[go-nuts] 10x latency spikes during GC alloc assist phase

stbaker Mon, 24 Jul 2017 17:44:16 -0700

Hi,


We are experiencing a problem that I believe may be related to issue 14812 
<https://github.com/golang/go/issues/14812> but I wanted to ask here before 
adding to that case or filing a new issue. Of course, we’d also greatly 
appreciate any advice about how to make our program performant.

Here is what we observe: at Laserlike one of our core user-facing services 
(the “leaf”) typically responds to a particular rpc in <400ms.  During GC 
we see spikes in latency to >5s on some simple requests.  The stop the 
world periods are short, so the GC spikes appear to happen at other times.

We have been unable to replicate this in a simple program, but we did run 
our code in a test mode that repros it.  In our test environment the server 
loads ~10 GB of persistent data (never deleted so doesn’t really need to be 
GCed), and we ask for 8 processors.  We are running go version 1.8.3 on 
kubernetes on GCP machine of type n1-highmem-64.  To create the problem we 
send the server a single request with >500 tasks..


This google drive folder has leaf-logs-full.redacted.txt as well as other 
performance tooling files 
<https://drive.google.com/drive/folders/0BypqYg6r4ebqb0lQNnM5eWtISms?usp=sharing>.
 
 A snippet from that log here shows normal query responses and timing:

I0719 22:50:22.467367 leaf.go:363] Worker #5 done search for '[redacted]', 
took 0.013 seconds

I0719 22:50:22.467406 leaf.go:225] Worker #5 starting search for 
'[redacted]'

I0719 22:50:22.467486 leaf.go:363] Worker #6 done search for '[redacted]', 
took 0.001 seconds

I0719 22:50:22.467520 leaf.go:225] Worker #6 starting search for 
'[redacted]'

I0719 22:50:22.468050 leaf.go:363] Worker #9 done search for '[redacted]', 
took 0.005 seconds


We have observed that if a GC cycle happens to start while serving traffic 
(which is often) AND there is a large amount of time spent in assist, then 
our serving latency skyrockets by 10x.  In the log the slowdown commences 
roughly when pacer assist starts at I0719 22:50:31.079283 and then reverts 
to normal latencies shortly after the gc cycle completes at I0719 
22:50:36.806085.

Below I copy parts of the log where we see latencies of up to 729ms on 
tasks.  I also bold the line that shows 32929ms spent on alloc gc assist.

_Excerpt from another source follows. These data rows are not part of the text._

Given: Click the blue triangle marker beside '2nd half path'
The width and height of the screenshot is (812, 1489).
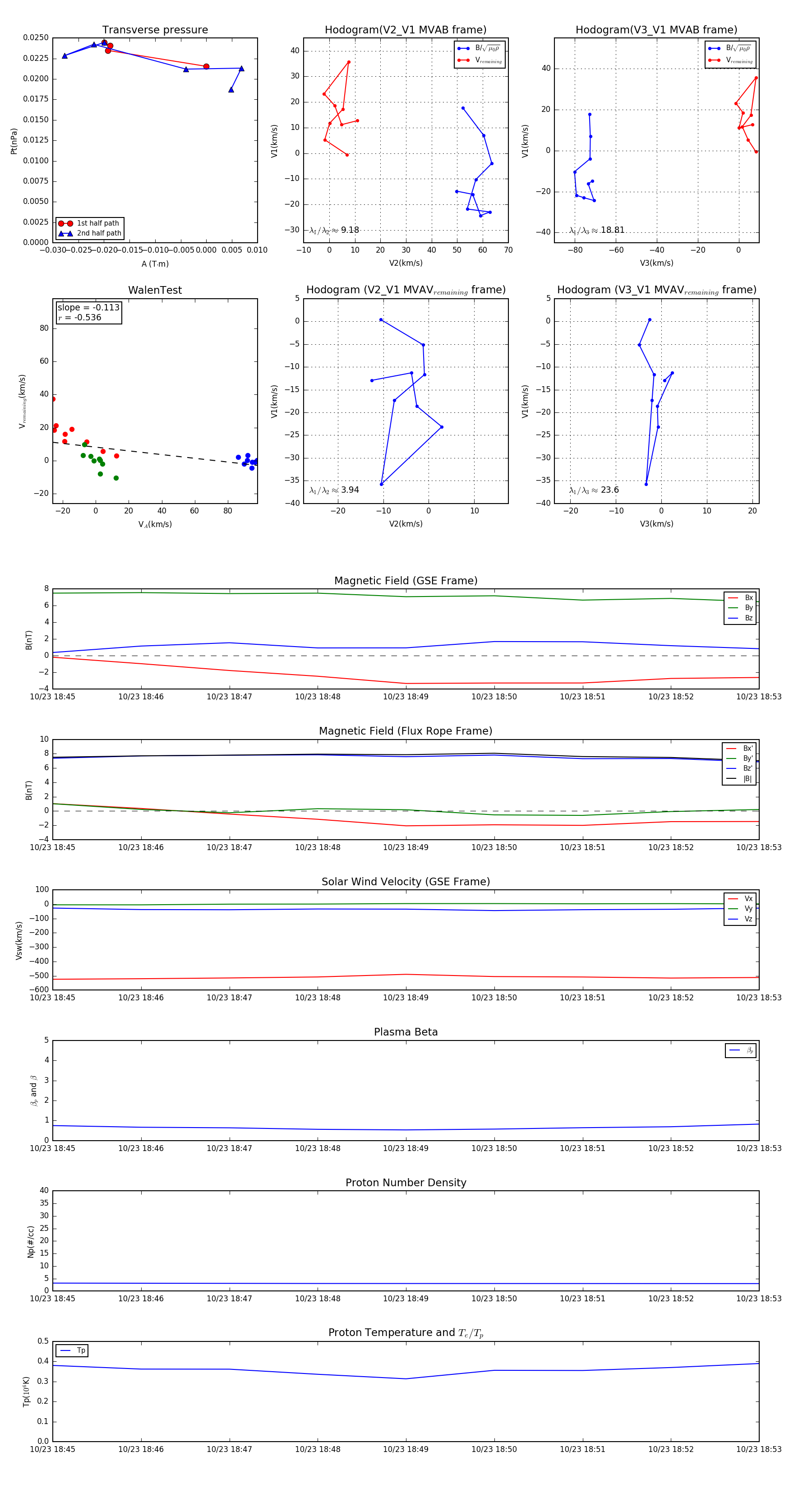Looking at the screenshot, I should coord(65,234).
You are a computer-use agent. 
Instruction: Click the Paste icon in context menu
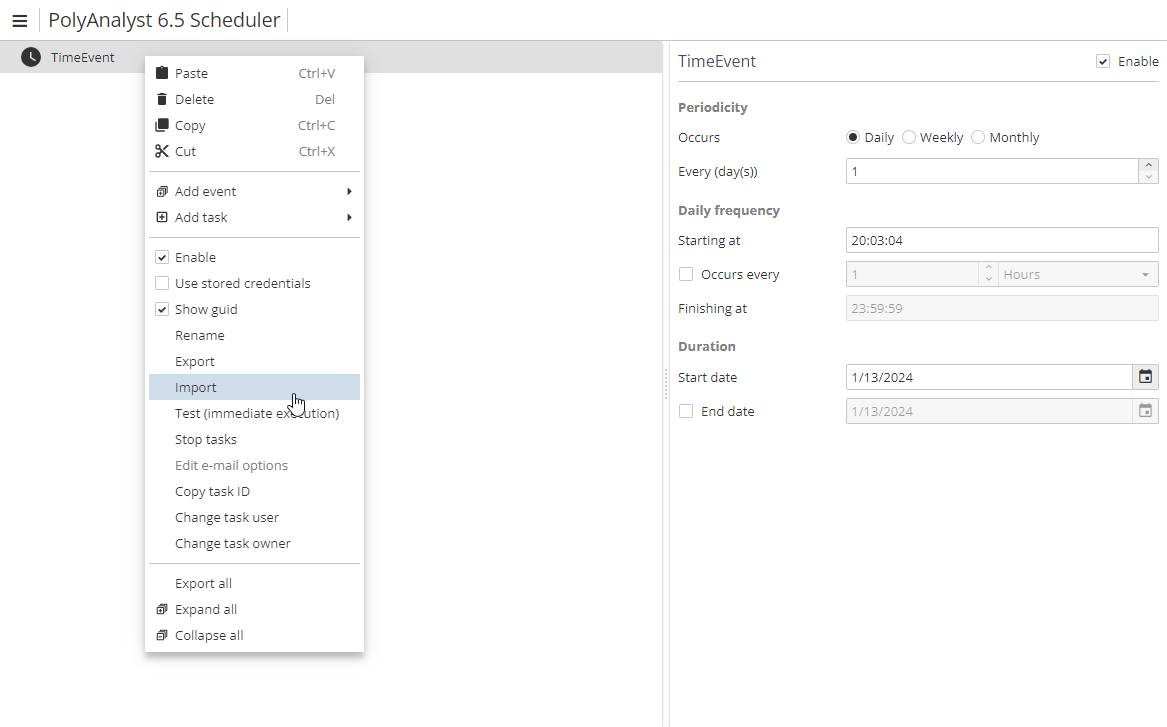point(162,72)
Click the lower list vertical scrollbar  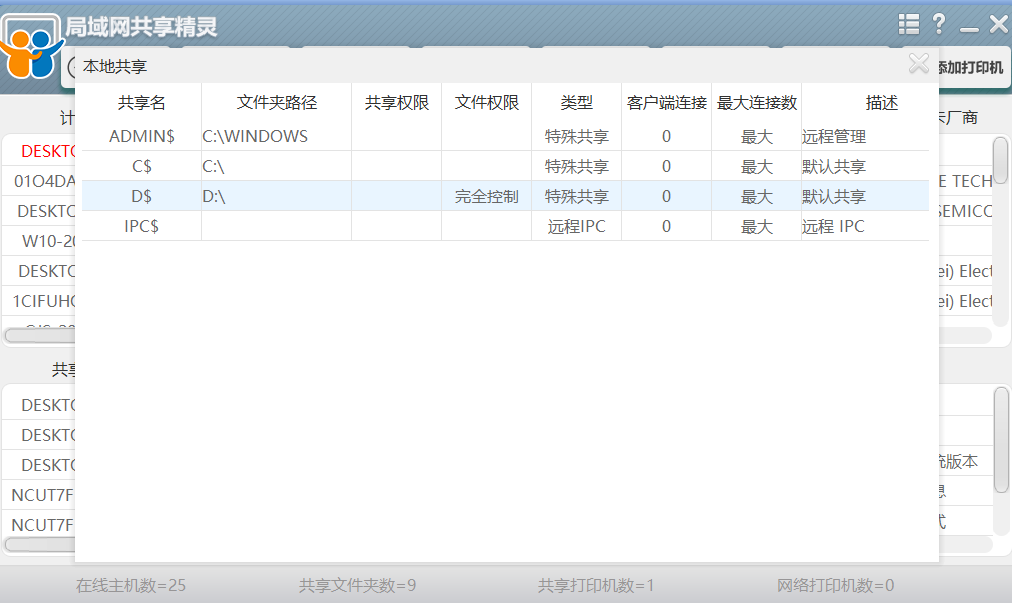[1001, 440]
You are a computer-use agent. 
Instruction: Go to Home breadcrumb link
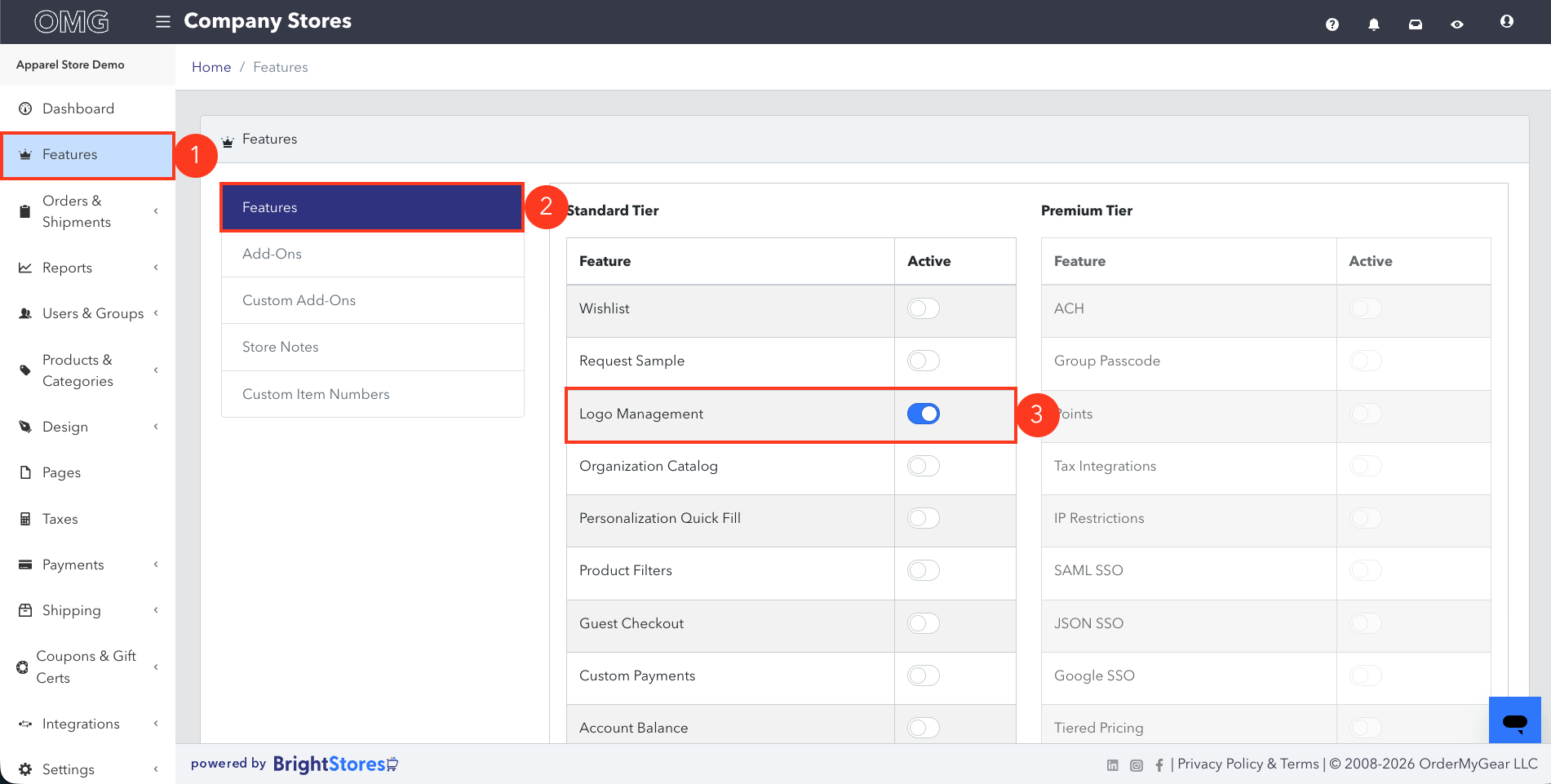[211, 67]
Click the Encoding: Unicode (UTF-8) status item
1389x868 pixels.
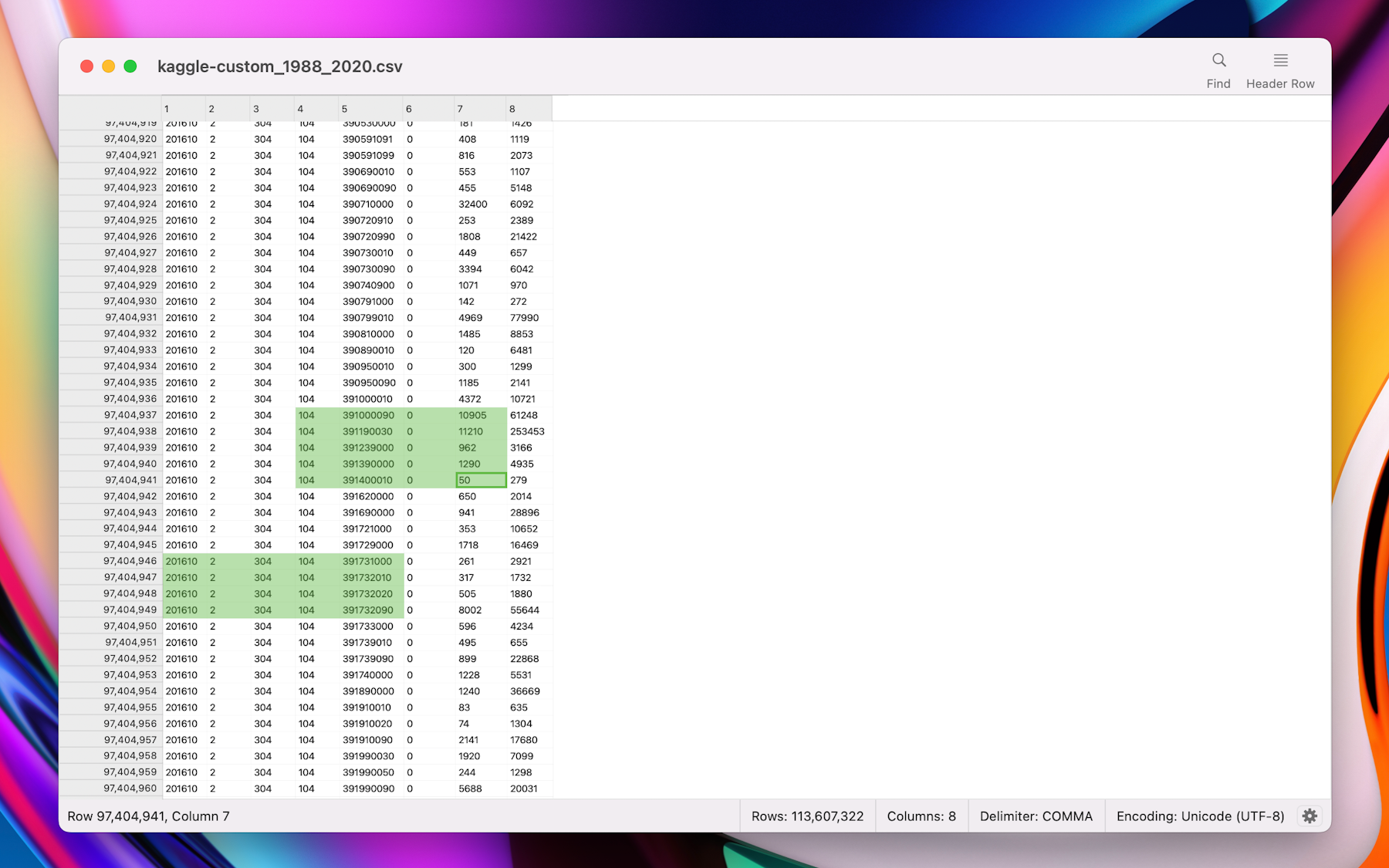(x=1200, y=816)
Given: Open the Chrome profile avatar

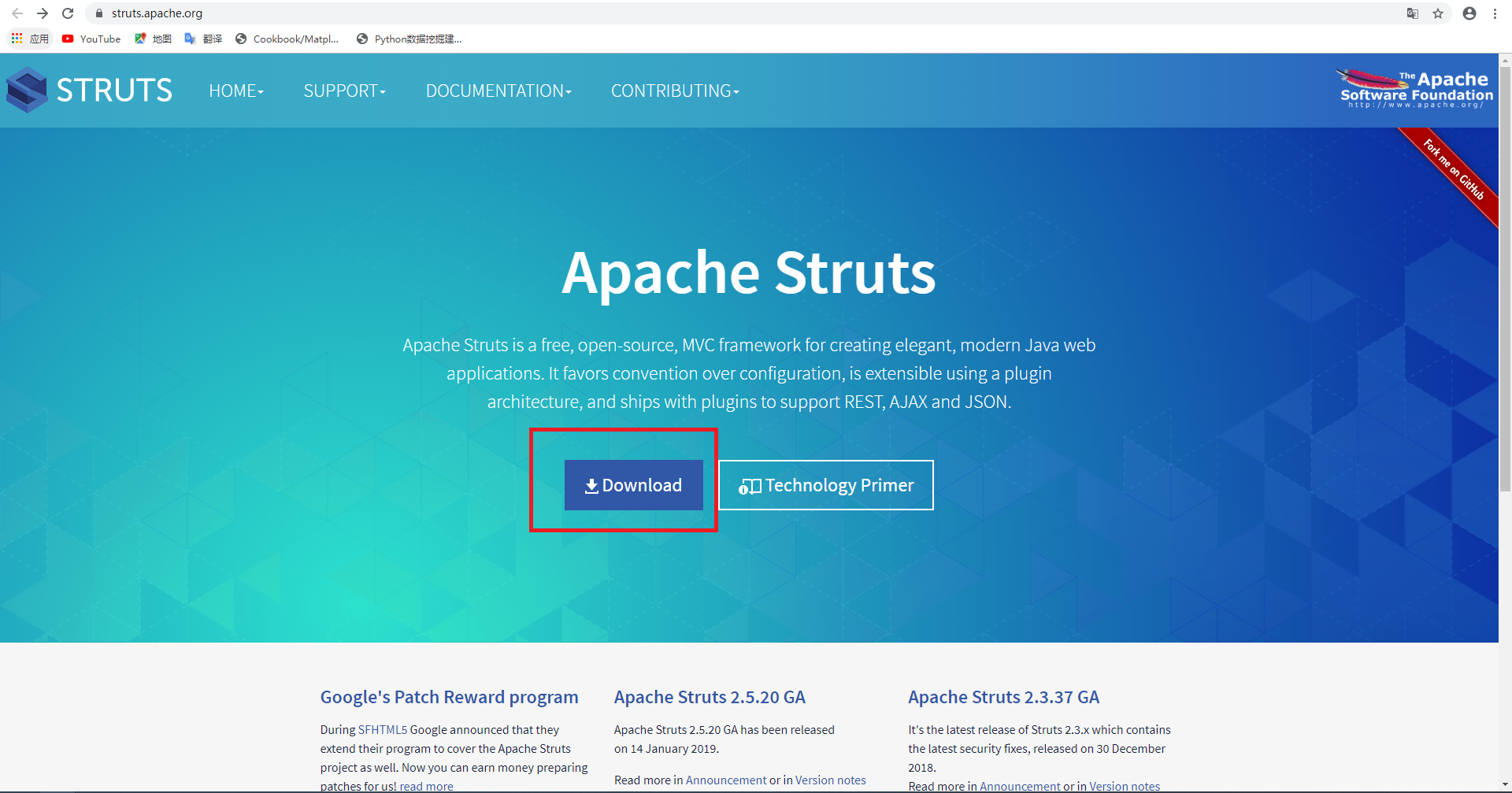Looking at the screenshot, I should coord(1468,13).
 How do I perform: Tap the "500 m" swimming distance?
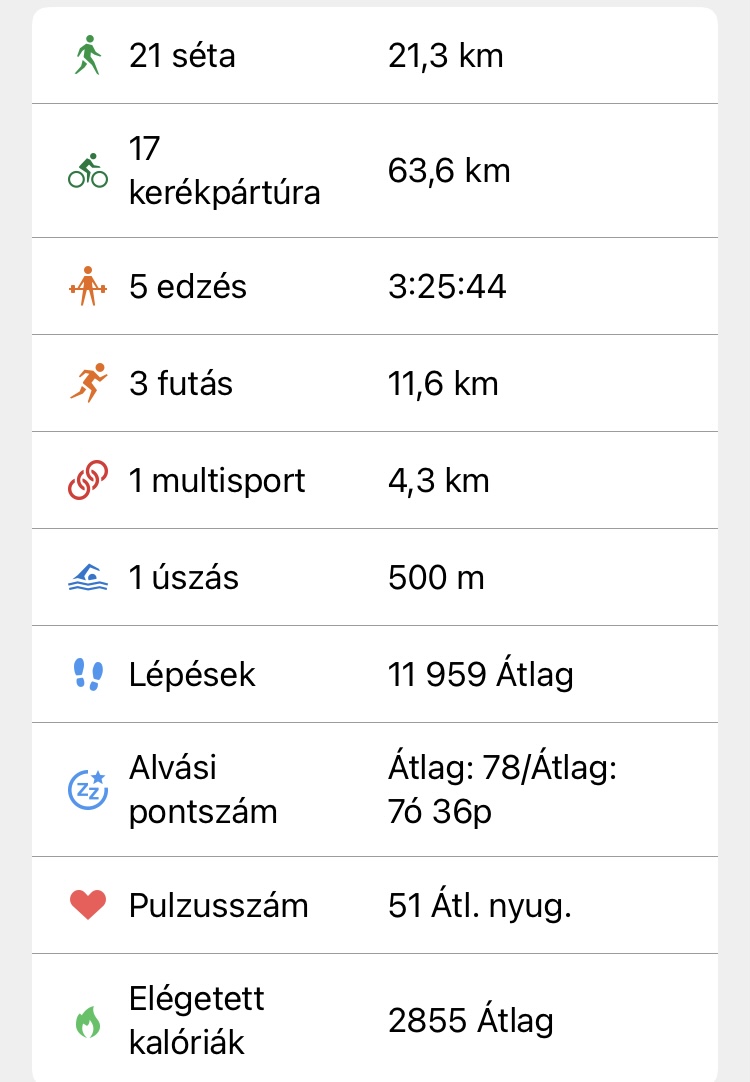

We have captured an attached cpu profile during this time which seems to 
confirm a large amount of time spent in runtime.gcAssistAlloc.func1.


Pardon our ignorance about GC in golang, but our hypothesis about what may 
be going wrong is that our large in-memory data structures are causing gc 
to often go into assist mode, and that for reasons we don’t understand 
malloc becomes expensive in that mode.  Since we also create ~100k new data 
objects when processing user requests, we are guessing those allocs become 
very slow.  Another piece of evidence for this hypothesis is that we have 
another (prototype) implementation of this kind of service that makes more 
use of object pools and doesn’t seem to have as much of slowdown during GC.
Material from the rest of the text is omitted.